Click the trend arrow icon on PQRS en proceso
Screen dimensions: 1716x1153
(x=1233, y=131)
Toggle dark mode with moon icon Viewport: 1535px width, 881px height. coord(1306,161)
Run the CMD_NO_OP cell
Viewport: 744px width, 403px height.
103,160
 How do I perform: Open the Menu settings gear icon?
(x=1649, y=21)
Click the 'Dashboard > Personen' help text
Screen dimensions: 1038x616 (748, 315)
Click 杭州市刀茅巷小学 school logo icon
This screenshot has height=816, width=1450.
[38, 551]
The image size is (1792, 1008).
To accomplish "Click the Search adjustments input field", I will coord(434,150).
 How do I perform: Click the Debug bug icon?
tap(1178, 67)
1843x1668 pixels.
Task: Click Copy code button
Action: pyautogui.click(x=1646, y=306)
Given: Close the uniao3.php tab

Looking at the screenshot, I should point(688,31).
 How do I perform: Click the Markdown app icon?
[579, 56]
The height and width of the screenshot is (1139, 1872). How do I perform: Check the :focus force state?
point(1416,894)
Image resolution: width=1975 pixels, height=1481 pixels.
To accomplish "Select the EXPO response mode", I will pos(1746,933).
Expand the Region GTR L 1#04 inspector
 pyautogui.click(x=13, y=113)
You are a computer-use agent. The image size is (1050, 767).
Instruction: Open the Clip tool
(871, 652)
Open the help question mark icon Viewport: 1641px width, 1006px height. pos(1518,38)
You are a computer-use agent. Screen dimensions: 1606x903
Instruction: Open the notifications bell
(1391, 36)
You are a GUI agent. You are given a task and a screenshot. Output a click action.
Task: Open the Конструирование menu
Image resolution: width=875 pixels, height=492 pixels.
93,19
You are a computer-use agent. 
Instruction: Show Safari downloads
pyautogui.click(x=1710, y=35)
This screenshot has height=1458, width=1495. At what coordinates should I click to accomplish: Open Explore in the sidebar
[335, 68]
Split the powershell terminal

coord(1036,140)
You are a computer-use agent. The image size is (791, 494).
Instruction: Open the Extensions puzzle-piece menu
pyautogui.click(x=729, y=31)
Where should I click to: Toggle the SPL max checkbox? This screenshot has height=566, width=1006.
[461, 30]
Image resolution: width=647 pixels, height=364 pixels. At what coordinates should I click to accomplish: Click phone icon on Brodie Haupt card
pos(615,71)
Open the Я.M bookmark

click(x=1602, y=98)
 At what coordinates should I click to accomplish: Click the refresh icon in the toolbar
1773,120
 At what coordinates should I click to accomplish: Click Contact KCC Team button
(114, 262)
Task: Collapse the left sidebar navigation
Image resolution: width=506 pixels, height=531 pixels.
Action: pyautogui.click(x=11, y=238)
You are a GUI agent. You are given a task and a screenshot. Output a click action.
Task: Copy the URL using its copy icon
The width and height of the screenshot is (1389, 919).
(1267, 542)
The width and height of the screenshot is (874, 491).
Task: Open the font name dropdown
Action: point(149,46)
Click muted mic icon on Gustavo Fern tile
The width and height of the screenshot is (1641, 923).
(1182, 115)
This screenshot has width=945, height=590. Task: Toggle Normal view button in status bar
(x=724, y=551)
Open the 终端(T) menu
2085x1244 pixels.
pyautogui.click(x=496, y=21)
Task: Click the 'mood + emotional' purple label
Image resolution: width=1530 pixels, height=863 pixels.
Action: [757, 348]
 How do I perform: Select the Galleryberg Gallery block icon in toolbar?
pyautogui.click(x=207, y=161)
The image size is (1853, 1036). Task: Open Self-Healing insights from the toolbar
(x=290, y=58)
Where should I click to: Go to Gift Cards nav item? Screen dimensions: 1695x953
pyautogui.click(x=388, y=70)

·····

Using the material above, return each line in which the word "computer" occurs.

You are a computer-use agent. The image size is (1050, 767).
You are a computer-use agent. Screen dimensions: 1606x903
You are a computer-use agent. 
You are a computer-use agent. The image size is (791, 494).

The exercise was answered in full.